What the task requires
Scan the entries below and extract each line with the word "field" in it.

== Study material

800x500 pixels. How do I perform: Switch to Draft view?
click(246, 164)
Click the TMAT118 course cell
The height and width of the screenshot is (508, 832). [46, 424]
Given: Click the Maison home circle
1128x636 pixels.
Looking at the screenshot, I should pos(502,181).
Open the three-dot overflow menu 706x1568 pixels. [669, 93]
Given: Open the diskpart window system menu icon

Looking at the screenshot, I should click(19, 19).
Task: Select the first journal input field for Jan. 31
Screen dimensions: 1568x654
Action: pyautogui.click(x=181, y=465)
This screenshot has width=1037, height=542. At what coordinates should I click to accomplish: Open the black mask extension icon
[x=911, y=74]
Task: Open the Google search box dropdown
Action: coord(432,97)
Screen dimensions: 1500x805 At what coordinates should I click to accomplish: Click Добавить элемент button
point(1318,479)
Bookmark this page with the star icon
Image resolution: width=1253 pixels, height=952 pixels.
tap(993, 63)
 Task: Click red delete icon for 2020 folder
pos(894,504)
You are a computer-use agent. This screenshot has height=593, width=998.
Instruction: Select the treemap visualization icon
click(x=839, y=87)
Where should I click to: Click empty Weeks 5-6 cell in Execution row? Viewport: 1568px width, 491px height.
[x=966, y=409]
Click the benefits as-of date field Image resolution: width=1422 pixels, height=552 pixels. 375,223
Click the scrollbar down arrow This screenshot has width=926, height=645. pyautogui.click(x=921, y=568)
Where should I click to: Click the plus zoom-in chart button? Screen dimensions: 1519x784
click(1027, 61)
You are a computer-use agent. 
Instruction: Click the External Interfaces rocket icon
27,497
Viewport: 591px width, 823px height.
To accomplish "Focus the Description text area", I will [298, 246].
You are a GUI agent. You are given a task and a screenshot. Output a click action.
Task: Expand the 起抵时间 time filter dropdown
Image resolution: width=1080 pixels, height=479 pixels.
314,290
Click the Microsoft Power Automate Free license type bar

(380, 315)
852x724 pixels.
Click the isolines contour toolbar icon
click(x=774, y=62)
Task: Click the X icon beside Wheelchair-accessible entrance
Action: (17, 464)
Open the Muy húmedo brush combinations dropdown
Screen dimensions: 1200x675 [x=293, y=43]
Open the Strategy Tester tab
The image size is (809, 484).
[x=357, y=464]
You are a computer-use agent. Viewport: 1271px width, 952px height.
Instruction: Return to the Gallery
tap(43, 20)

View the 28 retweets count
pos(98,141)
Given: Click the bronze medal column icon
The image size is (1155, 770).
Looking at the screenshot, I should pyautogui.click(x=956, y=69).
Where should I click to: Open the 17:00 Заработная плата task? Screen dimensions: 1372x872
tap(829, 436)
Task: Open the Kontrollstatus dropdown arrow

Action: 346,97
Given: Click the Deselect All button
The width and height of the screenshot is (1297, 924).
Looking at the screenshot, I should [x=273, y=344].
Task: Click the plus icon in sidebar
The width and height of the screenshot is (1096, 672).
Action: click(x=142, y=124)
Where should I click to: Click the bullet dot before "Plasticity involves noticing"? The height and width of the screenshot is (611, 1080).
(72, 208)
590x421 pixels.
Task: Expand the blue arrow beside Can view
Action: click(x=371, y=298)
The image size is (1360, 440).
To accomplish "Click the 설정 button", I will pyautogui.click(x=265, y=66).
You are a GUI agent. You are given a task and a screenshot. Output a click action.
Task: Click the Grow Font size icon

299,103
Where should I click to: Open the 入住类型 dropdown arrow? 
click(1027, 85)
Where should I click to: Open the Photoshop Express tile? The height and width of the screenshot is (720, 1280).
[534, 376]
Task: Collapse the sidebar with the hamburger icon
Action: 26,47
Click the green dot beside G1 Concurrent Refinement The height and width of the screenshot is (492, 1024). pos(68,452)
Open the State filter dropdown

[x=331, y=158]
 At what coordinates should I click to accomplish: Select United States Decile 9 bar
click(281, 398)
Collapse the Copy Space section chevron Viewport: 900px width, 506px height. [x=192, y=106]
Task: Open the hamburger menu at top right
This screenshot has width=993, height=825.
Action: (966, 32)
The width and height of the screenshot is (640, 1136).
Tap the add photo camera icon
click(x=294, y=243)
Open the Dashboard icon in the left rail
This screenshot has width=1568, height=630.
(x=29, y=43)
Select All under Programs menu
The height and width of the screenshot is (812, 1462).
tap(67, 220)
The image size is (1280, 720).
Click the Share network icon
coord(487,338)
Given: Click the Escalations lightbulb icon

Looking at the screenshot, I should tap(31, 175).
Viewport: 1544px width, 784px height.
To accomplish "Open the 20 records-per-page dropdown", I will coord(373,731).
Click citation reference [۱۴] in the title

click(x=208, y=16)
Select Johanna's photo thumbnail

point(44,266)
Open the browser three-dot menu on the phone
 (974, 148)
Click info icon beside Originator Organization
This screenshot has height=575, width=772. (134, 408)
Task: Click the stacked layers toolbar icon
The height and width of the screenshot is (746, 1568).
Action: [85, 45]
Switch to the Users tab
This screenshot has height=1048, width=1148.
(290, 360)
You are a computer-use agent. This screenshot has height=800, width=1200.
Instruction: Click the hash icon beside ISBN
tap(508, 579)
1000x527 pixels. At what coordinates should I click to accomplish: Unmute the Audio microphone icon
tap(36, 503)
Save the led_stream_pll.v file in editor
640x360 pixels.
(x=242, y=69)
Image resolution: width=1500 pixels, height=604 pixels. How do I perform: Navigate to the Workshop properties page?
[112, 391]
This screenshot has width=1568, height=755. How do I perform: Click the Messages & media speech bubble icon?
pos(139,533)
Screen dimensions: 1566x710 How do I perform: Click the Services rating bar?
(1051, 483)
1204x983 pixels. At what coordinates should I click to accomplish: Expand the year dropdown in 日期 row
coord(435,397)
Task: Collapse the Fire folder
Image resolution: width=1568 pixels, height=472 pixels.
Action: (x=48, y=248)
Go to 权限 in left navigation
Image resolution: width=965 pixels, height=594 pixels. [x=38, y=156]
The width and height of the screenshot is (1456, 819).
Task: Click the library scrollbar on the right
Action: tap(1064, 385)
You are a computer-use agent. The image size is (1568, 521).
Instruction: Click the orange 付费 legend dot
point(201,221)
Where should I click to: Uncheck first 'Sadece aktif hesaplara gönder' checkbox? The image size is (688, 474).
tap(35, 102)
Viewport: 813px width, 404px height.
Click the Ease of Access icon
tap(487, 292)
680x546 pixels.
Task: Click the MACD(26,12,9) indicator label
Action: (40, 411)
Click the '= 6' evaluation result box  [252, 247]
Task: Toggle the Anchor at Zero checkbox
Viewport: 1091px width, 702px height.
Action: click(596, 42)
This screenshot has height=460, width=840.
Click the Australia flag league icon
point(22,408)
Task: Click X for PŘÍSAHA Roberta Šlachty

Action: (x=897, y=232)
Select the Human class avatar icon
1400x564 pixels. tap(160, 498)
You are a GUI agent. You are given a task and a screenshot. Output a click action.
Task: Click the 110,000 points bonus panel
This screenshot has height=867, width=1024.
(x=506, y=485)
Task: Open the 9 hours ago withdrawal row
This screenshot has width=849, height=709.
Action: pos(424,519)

====

Expected output
Task: Select the first journal input field for Jan. 31
Click the benefits as-of date field Image resolution: width=1422 pixels, height=552 pixels. 375,223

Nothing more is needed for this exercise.